Written instruction - Revise the records below by replacing "GUI agent" with "screen agent" everywhere, leaving everything else unchanged. Omit the pictures from your version.

Saved entries:
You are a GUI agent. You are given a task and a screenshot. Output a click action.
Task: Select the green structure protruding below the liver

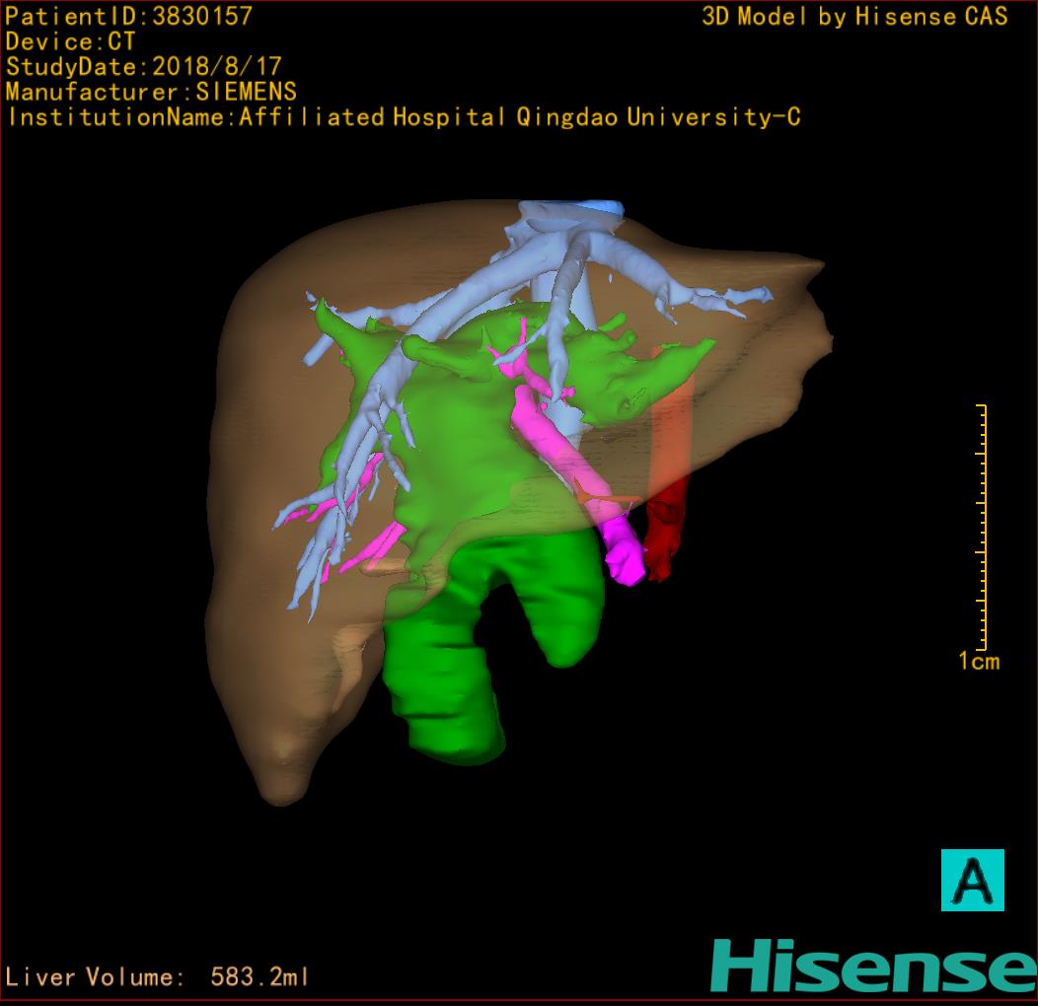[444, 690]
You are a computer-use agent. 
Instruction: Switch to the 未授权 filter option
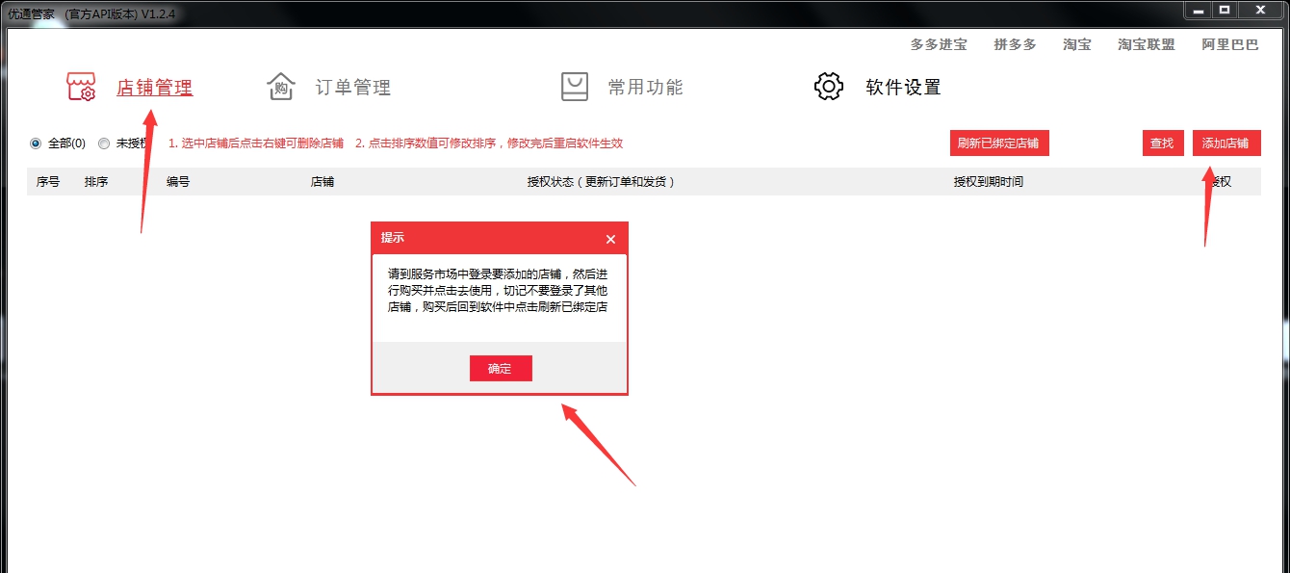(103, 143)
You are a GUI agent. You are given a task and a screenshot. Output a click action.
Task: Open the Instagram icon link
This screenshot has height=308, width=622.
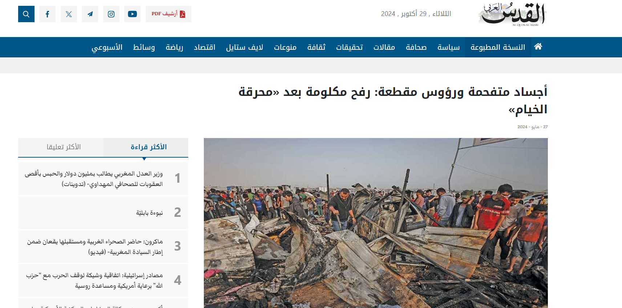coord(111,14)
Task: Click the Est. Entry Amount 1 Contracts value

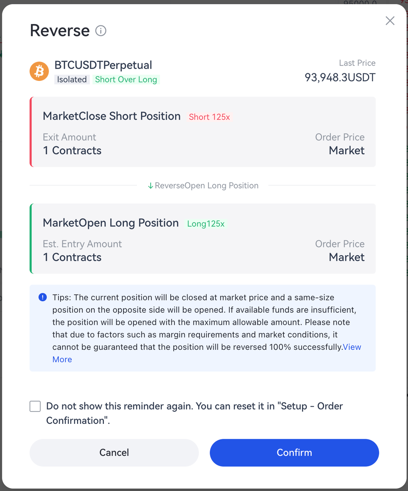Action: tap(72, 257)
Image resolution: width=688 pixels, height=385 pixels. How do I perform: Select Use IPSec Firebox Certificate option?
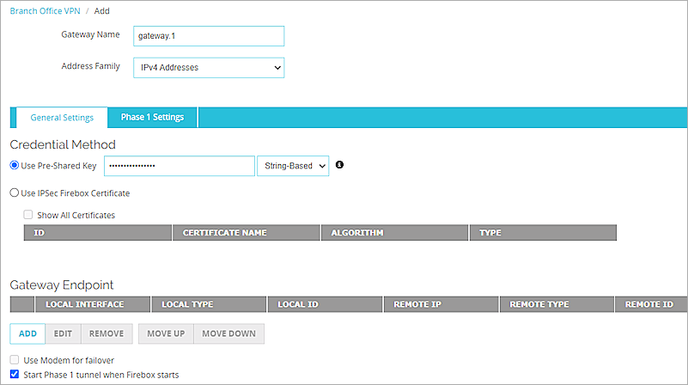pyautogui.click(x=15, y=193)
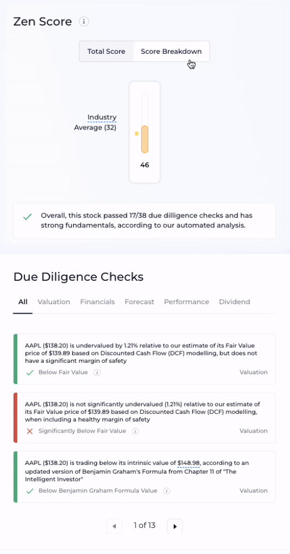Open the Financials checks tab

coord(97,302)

Solved problem -
You are a screen agent. You are given a task and a screenshot. Output a click action.
Task: Select the green structure protruding below the liver

[444, 690]
You are a computer-use agent. 
Instruction: Switch to the 未授权 filter option
(103, 143)
You are a screen agent. You are given a task and a screenshot. Output a click action.
Task: Open the Instagram icon link
This screenshot has height=308, width=622.
coord(111,14)
Task: Click the Est. Entry Amount 1 Contracts value

Action: tap(72, 257)
Image resolution: width=688 pixels, height=385 pixels. How do I perform: Select Use IPSec Firebox Certificate option?
pyautogui.click(x=15, y=193)
Open the Financials checks tab

coord(97,302)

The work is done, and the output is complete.